KCRW talks about what this ruling means for the people directly affected by it. Mariana Magaña and Dellara Gorjian are both DACA recipients from the LA area who were in the Supreme Court chambers for oral arguments in November.
Magaña shares her reaction: “It was a feeling of relief. It's been a weight that I've been carrying on my shoulders since we were in the chambers back in November.”
She points out that it’s a temporary protection. “We already saw how easily it can be yanked away. And so it reminds me that we need to continue fighting for the rest of the 11 million.” (There are currently 11 millio undocumented people in the U.S. who do not have protection and could be deported.)
Gorjian had two reactions to the news. “I was elated.
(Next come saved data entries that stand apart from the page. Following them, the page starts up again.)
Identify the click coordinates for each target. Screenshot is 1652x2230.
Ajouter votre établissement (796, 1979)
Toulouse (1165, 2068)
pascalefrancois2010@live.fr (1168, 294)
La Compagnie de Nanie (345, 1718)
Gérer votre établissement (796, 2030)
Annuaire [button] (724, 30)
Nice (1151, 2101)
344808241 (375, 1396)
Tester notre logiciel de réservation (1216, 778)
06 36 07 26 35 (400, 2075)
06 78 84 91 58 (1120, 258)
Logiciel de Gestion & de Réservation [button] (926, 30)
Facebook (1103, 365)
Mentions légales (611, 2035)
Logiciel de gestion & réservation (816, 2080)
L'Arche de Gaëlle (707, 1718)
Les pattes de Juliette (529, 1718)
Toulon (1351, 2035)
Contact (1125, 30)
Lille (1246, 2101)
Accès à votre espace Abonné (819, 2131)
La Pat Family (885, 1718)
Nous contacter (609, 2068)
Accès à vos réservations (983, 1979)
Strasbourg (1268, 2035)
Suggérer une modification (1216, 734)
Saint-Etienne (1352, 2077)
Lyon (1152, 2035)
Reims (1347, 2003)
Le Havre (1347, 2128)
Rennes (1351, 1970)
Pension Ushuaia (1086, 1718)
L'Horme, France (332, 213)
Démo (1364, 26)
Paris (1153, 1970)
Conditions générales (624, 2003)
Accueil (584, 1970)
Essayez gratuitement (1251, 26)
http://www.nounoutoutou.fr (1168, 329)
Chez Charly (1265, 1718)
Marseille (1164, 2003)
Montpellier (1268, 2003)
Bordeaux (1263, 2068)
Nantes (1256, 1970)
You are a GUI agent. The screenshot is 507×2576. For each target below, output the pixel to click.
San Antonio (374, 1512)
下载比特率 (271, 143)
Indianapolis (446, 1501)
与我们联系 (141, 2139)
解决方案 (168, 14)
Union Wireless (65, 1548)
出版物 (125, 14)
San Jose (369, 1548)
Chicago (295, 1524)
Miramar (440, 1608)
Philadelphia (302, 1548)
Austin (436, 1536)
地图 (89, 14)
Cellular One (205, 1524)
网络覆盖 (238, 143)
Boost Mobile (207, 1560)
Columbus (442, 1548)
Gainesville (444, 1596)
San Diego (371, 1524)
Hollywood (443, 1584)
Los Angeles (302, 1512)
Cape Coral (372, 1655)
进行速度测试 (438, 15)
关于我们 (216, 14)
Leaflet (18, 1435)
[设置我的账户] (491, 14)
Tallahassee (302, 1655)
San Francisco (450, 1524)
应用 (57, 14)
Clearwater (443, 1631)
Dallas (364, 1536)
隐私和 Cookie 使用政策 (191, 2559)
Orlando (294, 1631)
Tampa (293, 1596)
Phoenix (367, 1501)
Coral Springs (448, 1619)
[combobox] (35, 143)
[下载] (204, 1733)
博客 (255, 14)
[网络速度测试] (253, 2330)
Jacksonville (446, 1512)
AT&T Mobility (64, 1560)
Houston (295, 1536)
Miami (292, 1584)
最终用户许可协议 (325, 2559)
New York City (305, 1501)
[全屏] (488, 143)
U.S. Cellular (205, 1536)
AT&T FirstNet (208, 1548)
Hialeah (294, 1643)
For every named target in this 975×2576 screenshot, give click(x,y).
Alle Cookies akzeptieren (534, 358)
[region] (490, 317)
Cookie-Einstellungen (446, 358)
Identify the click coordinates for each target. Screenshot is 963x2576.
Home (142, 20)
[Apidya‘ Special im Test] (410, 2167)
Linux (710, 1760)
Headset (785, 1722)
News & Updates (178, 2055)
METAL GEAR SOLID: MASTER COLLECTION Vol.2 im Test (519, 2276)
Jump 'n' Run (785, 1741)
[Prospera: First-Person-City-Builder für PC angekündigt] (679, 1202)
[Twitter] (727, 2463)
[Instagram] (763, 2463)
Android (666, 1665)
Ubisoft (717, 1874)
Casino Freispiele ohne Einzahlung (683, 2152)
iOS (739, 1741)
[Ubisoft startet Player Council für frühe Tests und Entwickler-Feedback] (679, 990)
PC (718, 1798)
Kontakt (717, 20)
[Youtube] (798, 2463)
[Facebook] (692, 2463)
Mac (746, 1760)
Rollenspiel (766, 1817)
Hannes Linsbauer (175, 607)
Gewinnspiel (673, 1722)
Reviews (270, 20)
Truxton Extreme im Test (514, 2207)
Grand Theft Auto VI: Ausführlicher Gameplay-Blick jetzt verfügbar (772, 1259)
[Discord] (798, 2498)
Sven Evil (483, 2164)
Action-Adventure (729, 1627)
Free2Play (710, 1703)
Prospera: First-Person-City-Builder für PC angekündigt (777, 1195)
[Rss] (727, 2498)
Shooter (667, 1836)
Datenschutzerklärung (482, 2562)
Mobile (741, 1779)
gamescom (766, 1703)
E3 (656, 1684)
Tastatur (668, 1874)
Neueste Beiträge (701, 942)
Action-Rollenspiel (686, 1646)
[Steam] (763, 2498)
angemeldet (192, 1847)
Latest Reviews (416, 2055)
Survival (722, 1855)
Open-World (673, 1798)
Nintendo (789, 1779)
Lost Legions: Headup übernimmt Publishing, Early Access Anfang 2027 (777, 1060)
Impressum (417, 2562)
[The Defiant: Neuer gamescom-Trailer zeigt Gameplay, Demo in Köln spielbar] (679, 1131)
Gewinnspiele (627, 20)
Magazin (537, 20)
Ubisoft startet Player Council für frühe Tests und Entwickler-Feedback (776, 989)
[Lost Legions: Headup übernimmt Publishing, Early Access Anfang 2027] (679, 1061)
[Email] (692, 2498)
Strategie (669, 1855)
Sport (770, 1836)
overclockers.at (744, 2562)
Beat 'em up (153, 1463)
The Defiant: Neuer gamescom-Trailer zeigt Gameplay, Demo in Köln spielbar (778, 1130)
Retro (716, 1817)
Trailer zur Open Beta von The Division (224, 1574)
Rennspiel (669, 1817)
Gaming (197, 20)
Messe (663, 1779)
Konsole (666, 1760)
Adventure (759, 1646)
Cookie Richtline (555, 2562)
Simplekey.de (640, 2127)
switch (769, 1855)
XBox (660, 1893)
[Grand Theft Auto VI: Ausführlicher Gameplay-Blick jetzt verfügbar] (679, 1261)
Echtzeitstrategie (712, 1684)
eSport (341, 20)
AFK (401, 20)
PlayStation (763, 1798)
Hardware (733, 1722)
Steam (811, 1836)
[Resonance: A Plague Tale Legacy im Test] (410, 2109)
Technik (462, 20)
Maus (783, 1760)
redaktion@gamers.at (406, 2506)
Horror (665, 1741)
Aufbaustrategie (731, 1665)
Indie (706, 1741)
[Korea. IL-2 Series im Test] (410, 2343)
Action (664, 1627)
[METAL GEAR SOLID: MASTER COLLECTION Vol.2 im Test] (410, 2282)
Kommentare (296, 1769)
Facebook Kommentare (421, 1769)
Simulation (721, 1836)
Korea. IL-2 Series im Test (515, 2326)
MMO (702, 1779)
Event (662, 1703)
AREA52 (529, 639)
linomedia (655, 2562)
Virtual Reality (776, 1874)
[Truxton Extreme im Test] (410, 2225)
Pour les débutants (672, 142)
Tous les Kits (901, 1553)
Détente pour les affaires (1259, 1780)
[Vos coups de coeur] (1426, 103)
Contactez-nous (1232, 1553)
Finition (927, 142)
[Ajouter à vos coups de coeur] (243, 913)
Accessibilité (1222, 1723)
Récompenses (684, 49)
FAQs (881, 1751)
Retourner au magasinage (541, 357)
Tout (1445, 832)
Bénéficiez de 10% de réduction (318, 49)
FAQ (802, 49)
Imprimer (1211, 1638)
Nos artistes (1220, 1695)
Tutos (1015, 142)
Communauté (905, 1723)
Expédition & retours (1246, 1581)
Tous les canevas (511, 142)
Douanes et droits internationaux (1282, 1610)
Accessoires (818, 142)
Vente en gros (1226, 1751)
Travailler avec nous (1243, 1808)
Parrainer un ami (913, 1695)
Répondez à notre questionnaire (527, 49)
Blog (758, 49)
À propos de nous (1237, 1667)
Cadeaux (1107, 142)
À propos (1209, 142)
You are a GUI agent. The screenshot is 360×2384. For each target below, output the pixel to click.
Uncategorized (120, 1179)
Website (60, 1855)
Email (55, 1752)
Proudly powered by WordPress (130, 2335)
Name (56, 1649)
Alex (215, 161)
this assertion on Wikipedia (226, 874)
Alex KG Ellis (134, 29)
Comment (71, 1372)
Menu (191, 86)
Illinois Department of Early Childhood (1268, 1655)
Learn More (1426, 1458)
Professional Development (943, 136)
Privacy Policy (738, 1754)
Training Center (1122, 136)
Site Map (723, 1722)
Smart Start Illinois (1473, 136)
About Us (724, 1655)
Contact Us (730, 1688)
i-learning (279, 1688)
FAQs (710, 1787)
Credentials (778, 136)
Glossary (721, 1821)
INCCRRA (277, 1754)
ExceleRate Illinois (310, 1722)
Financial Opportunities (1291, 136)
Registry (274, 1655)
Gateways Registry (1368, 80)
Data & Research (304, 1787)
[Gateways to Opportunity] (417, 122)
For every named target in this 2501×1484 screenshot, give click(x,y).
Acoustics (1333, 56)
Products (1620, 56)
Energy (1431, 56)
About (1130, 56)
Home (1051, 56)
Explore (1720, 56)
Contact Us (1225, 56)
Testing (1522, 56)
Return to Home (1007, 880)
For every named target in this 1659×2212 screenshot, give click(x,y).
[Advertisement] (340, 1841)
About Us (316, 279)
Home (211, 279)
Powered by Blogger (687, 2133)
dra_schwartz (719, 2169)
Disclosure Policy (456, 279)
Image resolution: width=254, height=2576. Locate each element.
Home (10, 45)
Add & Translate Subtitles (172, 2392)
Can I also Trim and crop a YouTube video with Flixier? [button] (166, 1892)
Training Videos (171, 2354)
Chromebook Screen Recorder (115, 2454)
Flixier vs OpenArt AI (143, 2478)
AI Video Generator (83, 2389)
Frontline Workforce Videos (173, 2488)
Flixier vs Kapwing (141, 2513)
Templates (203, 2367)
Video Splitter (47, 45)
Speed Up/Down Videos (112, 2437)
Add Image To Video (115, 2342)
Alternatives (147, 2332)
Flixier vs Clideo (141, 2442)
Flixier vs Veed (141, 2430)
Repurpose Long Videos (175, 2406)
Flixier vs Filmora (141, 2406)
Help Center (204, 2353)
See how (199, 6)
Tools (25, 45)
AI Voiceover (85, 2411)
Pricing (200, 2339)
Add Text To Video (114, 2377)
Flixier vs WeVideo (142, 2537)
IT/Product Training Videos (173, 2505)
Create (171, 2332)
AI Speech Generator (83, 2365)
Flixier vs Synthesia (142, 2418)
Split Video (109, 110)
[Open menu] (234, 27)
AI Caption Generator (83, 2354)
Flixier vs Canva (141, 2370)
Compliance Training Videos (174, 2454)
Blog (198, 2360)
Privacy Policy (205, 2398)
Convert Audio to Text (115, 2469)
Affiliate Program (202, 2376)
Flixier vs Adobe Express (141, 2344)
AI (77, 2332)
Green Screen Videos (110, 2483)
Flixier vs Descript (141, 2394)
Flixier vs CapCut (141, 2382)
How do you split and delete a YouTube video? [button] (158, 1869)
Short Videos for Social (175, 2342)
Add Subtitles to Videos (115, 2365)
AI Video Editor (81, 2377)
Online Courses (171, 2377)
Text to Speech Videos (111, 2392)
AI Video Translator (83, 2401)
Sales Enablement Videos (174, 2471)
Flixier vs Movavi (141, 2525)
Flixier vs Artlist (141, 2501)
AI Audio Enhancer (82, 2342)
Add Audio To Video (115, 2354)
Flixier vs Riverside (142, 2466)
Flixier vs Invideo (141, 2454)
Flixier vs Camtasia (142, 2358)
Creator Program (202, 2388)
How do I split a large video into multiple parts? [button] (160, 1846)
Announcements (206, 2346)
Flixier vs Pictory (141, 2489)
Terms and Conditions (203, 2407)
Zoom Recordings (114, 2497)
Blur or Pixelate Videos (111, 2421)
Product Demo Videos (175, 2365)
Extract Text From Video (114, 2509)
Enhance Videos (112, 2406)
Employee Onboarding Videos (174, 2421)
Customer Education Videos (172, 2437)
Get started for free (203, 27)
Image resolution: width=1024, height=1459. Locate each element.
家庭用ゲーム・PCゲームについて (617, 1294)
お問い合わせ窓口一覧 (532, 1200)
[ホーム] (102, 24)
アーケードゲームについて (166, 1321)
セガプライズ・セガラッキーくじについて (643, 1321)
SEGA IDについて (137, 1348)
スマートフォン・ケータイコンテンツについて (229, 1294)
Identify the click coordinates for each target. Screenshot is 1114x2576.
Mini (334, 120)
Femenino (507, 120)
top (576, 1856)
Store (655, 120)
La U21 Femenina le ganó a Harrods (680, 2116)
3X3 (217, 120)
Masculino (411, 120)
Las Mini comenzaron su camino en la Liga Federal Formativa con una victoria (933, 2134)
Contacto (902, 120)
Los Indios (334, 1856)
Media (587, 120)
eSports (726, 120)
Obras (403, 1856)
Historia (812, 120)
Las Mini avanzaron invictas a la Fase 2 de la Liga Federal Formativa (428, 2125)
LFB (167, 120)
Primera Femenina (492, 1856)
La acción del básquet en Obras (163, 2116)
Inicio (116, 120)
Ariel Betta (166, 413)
This was definitely the victory that we needed, especially in this time in the country. It's just such a huge win for the movement,” she says. “However, my second reaction was that this should only provide additional momentum for us to keep fighting for comprehensive immigration reform.”
What might the future hold? Gorjian says, “It [the SCOTUS decision] does provide a blueprint for the executive branch to rescind DACA again, but just in a more strategic way. And we have to brace ourselves for that outcome. And for that reason, I think that sometimes taking a win like this might cause us to take our foot off of the gas pedal. But I actually think it's most important right now to push it as hard as we can.”
She continues, “If we can get the country to get behind the message that those who are in the country, and have been in the country for most of their lives, and are trying to make the country a better place to be in — deserve to be here. Not just something that can be renewed every two years, but permanently. There should be a pathway to citizenship.”